** Opening RECORDS PROVIDED block **

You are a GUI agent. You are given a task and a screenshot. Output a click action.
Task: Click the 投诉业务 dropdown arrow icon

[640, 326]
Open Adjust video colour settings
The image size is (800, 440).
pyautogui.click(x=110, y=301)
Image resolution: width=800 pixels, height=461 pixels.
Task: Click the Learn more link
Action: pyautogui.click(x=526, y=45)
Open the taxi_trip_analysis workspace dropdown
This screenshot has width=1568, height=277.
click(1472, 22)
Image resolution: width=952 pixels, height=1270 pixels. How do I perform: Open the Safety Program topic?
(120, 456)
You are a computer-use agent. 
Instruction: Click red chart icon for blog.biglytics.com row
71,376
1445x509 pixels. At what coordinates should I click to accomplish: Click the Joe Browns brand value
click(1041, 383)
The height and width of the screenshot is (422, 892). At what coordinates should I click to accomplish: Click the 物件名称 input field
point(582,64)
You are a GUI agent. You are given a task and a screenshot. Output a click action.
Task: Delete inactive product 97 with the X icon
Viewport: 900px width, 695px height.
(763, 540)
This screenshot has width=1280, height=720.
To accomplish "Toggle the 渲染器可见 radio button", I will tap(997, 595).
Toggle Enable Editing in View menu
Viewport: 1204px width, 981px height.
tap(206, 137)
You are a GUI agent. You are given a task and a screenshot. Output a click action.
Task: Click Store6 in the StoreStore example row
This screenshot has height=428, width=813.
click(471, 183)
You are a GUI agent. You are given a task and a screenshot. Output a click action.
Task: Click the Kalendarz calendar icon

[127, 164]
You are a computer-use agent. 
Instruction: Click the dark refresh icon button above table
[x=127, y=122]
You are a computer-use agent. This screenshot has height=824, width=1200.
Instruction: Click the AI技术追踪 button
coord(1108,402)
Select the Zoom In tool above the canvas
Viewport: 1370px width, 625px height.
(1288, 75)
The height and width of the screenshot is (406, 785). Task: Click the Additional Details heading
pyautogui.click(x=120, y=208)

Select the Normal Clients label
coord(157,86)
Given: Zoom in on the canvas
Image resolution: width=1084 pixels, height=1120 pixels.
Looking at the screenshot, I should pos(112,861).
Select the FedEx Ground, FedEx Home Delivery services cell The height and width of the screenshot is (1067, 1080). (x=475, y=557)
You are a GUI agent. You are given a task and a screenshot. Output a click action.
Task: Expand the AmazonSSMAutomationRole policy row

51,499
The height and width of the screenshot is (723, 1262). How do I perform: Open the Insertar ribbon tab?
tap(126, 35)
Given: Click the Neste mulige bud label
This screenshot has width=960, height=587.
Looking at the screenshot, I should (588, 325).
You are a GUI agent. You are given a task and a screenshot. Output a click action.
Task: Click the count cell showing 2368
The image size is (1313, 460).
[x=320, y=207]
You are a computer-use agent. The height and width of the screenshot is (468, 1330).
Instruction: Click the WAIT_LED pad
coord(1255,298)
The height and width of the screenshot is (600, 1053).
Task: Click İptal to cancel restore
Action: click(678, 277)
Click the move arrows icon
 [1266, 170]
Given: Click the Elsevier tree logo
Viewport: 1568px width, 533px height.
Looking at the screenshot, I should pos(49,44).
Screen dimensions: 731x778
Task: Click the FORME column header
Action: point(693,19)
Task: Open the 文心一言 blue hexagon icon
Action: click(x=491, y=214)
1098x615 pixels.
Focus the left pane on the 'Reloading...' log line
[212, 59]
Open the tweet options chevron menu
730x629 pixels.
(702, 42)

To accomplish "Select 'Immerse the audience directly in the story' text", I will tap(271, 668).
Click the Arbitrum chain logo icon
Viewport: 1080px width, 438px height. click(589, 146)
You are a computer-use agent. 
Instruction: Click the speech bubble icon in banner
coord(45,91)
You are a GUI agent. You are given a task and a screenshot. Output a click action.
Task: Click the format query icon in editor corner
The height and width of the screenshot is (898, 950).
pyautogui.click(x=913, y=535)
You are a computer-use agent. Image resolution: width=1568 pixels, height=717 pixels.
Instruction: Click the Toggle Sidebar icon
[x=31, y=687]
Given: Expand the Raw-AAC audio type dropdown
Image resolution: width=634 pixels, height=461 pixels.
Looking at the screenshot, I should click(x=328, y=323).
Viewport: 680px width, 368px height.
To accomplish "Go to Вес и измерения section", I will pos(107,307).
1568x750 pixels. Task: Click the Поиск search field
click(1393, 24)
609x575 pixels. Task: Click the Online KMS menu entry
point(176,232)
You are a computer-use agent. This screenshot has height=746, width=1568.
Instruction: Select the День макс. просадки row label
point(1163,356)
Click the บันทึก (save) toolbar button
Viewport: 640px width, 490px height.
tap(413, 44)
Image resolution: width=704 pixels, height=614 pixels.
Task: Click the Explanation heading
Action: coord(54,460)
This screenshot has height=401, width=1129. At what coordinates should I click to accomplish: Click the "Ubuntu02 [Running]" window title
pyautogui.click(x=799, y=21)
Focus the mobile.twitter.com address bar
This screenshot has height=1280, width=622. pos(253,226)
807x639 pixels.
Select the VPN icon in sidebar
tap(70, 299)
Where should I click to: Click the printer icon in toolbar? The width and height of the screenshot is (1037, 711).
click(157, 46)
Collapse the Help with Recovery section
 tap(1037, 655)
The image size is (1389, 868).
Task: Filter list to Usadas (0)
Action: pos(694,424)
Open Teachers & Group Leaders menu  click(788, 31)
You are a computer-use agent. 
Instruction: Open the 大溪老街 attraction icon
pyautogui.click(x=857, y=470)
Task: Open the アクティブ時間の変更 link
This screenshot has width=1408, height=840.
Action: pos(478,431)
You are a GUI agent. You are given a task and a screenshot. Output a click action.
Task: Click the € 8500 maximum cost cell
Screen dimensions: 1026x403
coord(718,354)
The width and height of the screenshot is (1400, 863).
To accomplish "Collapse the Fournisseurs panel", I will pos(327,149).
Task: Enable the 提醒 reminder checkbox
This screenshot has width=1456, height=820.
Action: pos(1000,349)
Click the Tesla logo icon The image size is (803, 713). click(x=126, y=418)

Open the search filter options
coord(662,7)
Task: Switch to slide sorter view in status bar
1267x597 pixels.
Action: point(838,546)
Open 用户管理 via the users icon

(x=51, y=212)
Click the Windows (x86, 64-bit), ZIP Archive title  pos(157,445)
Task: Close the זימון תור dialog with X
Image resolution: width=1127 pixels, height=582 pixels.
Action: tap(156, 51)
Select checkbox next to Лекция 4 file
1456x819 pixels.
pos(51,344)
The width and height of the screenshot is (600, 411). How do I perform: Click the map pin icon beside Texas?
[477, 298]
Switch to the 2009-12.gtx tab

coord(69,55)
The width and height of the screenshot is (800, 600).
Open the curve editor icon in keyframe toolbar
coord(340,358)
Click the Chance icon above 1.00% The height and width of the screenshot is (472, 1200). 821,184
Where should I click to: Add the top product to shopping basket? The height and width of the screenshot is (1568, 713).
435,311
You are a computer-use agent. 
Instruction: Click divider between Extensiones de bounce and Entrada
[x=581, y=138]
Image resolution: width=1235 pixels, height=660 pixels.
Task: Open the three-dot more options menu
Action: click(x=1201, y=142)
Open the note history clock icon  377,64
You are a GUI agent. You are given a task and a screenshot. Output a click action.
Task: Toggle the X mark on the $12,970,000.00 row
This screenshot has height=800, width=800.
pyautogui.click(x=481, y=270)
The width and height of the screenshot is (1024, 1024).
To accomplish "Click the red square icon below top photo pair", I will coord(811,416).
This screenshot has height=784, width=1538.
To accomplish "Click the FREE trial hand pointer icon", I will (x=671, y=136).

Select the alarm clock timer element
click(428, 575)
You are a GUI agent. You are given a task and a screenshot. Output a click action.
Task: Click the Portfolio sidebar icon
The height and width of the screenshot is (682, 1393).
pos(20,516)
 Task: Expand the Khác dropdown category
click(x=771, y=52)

** Closing RECORDS PROVIDED block **

YOUR INSTRUCTIONS: When a line in the records holds the string "cell", copy that line.

TASK OUTPUT:
Select the FedEx Ground, FedEx Home Delivery services cell The height and width of the screenshot is (1067, 1080). (x=475, y=557)
Task: Click the count cell showing 2368
Task: Click the € 8500 maximum cost cell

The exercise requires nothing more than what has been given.